**RECORD EXTRACTS**
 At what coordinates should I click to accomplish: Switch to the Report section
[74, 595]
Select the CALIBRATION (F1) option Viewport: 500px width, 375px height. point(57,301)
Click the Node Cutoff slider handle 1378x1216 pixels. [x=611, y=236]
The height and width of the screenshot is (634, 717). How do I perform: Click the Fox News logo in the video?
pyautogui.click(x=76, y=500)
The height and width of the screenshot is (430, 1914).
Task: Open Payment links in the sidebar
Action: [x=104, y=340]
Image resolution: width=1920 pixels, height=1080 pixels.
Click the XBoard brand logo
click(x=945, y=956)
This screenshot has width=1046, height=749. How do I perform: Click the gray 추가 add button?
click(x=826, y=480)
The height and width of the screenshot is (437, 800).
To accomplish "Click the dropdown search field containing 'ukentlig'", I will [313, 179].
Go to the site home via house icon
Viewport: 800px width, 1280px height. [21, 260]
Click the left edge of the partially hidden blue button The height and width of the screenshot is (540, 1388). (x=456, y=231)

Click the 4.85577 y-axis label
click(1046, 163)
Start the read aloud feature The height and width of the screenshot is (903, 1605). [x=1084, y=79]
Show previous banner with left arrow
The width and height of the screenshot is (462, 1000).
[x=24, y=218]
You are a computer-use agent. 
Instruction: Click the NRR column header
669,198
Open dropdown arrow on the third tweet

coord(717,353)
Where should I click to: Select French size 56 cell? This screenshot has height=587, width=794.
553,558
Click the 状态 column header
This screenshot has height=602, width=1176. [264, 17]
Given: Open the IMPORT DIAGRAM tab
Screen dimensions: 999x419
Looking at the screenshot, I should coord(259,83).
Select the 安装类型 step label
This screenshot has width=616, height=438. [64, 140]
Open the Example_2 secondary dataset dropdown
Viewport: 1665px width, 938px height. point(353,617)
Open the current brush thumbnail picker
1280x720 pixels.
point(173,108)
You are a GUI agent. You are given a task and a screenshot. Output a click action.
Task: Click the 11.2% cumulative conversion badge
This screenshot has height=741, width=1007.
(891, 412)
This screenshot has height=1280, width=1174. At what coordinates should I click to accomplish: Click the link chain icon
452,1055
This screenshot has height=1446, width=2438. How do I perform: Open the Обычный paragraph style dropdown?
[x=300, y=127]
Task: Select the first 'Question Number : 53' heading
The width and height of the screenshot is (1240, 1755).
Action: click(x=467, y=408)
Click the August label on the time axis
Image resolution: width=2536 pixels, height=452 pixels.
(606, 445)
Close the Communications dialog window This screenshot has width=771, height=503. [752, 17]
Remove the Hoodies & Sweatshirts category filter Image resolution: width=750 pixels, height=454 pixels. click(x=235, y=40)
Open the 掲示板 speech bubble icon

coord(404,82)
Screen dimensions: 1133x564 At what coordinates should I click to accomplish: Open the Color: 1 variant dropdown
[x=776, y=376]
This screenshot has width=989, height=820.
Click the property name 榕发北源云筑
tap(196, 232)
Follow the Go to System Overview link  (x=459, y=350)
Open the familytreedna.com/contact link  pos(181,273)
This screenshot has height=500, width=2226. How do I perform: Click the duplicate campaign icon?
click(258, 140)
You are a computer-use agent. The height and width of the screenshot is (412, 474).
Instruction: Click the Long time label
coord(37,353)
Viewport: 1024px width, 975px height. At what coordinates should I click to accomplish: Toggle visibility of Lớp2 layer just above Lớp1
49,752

**TASK TO COMPLETE**
In the material above, find every line that has the string "left" and pull those lines out.

**ANSWER SPACE**
Click the left edge of the partially hidden blue button The height and width of the screenshot is (540, 1388). (x=456, y=231)
Show previous banner with left arrow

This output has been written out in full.